Art. 44. As certidões emitidas pelo Cadastro Técnico Federal de Atividades e Instrumentos de Defesa Ambiental não desobrigam a pessoa inscrita de obter:

I – licenças, autorizações, permissões, concessões, ou alvarás;


            II – documentos de responsabilidade técnica, qualquer o tipo e conforme regulamentação do respectivo Conselho de Fiscalização Profissional; e


            III – demais documentos exigíveis por órgãos e entidades federais, distritais, estaduais e municipais para o exercício de suas atividades.


            Parágrafo único.

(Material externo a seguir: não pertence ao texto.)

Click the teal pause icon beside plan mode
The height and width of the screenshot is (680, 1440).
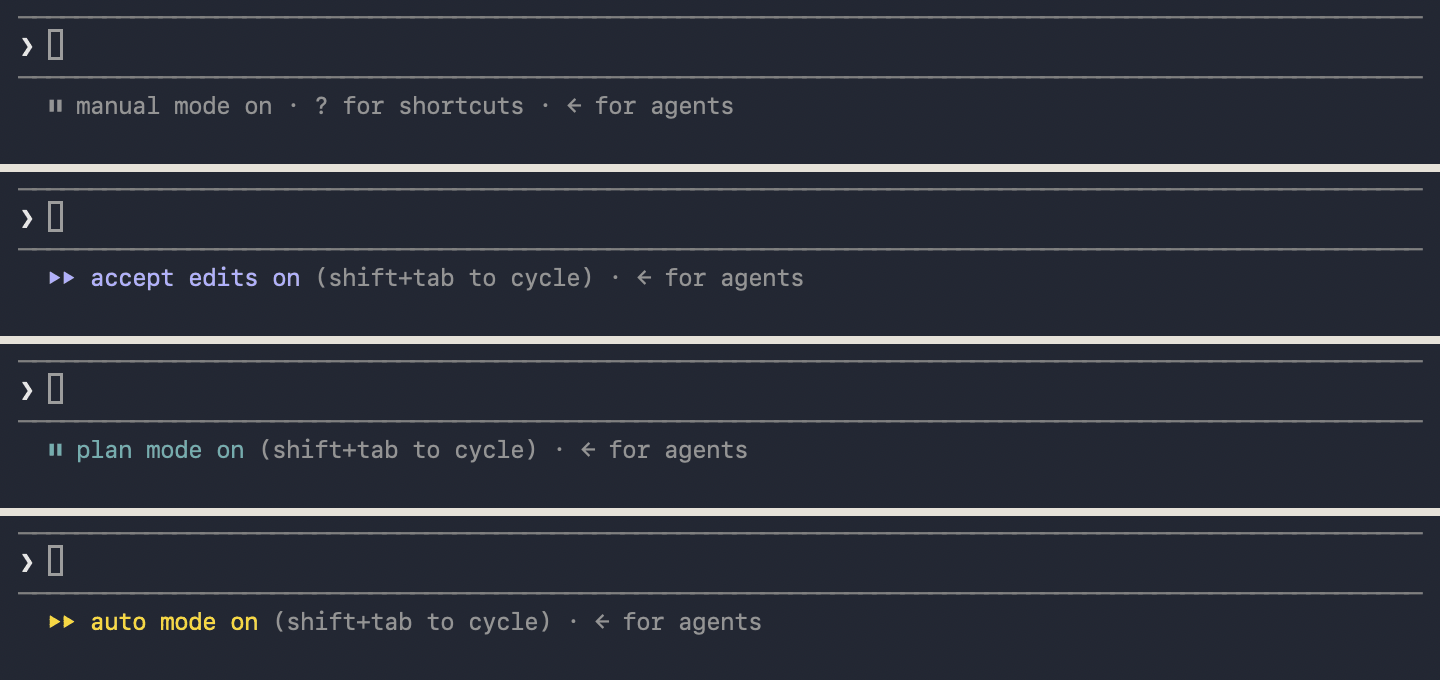click(x=56, y=450)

O Comprovante de Inscrição e o Certificado de Regularidade emitidos pelo Cadastro Técnico Federal de Atividades e Instrumentos de Defesa Ambiental não substituem aqueles emitidos pelo Cadastro Técnico Federal de Atividades Potencialmente Poluidoras e Utilizadoras de Recursos Ambientais, quando esses também forem exigíveis.

CAPÍTULO VI
PESQUISA PÚBLICA

Art. 45. A pesquisa das pessoas inscritas no Cadastro Técnico Federal de Atividades e Instrumentos de Defesa Ambiental é disponibilizada por meio do sítio eletrônico do Ibama.


Art. 46. As informações apresentadas por meio da pesquisa pública:


            I – não habilitam a pessoa inscrita ao exercício das atividades descritas;


            II – não substituem o necessário registro profissional emitido pelo órgão competente;


            III – não habilitam o transporte de produtos ou subprodutos florestais e faunísticos;


            IV – não implicam, por parte do Ibama e perante terceiros, em qualquer certificação de qualidade, nem juízo técnico de qualquer espécie.

CAPÍTULO VII
PROCEDIMENTOS ADMINISTRATIVOS

Art. 47. Serão instruídas em processo as solicitações de alteração de dados cadastrais que atenderem ao disposto nos §§ 1o e 2o do art. 24.


            § 1o Na hipótese de indeferimento de solicitação de pessoa inscrita, diretamente ou por meio de prepostos e sucessores legais, o interessado será notificado sob prazo de vinte dias para recorrer do indeferimento, em segunda e última instância administrativa, à Coordenação de Avaliação e Instrumentos de Qualidade Ambiental.


            § 2o A motivação do indeferimento poderá consistir em declaração de concordância com fundamentos em normas, pareceres técnicos, Orientações Técnicas Normativas, decisões administrativas, Orientações Jurídicas Normativas da Procuradoria Federal Especializada e decisões judiciais, que, neste caso, serão parte integrante do ato.


Art. 48. As pessoas físicas e jurídicas obrigadas à inscrição no Cadastro Técnico Federal de Atividades e Instrumentos de Defesa Ambiental que não efetuarem seu registro estarão sujeitas às sanções previstas:


            I – no art. 17-I da Lei no 6.938, de 1981;


            II – no art. 76 do Decreto no 6.514, de 22 de julho de 2008, e


            III – em razão de condutas omissivas referentes à responsabilidade técnica:


            a) em Resoluções do Conselho Nacional do Meio Ambiente;


            b) em demais normativas dos órgãos integrantes do Sistema Nacional do Meio Ambiente.


Art. 49. A pessoa inscrita no Cadastro Técnico Federal de Atividades e Instrumentos de Defesa Ambiental, diretamente ou por meio de prepostos, sucessores legais e independente de situação cadastral, estará sujeita à aplicação de sanções pela elaboração ou apresentação de informação, estudo, laudo ou relatório ambiental total ou parcialmente falso, enganoso ou omisso, seja nos sistemas oficiais de controle, seja no licenciamento, na concessão florestal ou em qualquer outro procedimento administrativo ambiental, nos termos do art. 82 do Decreto no 6.514, de 2008.


            Cláusula de revogação

Art. 50. Ficam revogadas:


            I – a Instrução Normativa no 10, de 27 de maio de 2013, publicada no DOU de 28 de maio de 2013; e


            II – a Instrução Normativa no 15, de 21 de setembro de 2015, publicada no DOU de 22 de setembro de 2015.


            Vigência


Art. 51. Esta Portaria entra em vigor em 1o de setembro de 2021.


Eduardo Fortunato Bim

(DOU de 24.08.2021)
Este texto não substitui o publicado no DOU de 24.08.2021.